Pada tahun yang sama, Yamin tercatat sebagai anggota Partindo.
Setelah Partindo bubar, bersama Adenan Kapau Gani dan Amir Sjarifoeddin, ia mendirikan Gerakan Rakyat Indonesia (Gerindo).
Tahun 1939, ia terpilih sebagai anggota Volksraad.
Semasa pendudukan Jepang (1942-1945), Yamin bertugas pada Pusat Tenaga Rakyat (PUTERA), sebuah organisasi nasionalis yang disokong oleh pemerintah Jepang.
Pada tahun 1945, ia terpilih sebagai anggota Badan Penyelidik Usaha Persiapan Kemerdekaan Indonesia (BPUPKI). Dalam sidang BPUPKI, Yamin banyak memainkan peran.

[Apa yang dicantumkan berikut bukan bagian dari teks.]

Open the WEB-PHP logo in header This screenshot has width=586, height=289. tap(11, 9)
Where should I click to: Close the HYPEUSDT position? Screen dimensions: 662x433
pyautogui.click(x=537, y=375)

Ia berpendapat agar hak asasi manusia dimasukkan ke dalam konstitusi negara.
Ia juga mengusulkan agar wilayah Indonesia pasca-kemerdekaan, mencakup Sarawak, Sabah, Semenanjung Malaya, Timor Portugis, serta semua wilayah Hindia Belanda.
Soekarno yang juga merupakan anggota BPUPKI menyokong ide Yamin tersebut.
Setelah kemerdekaan, Soekarno menjadi Presiden Republik Indonesia yang pertama, dan Yamin dilantik untuk jabatan-jabatan yang penting dalam pemerintahannya.
Setelah kemerdekaan, jabatan-jabatan yang pernah dipangku Yamin antara lain anggota DPR sejak tahun 1950, Menteri Kehakiman (1951-1952), Menteri Pengajaran, Pendidikan, dan Kebudayaan (1953–1955), Menteri Urusan Sosial dan Budaya (1959-1960), Ketua Dewan Perancang Nasional (1962), Ketua Dewan Pengawas IKBN Antara (1961–1962) dan Menteri Penerangan (1962-1963).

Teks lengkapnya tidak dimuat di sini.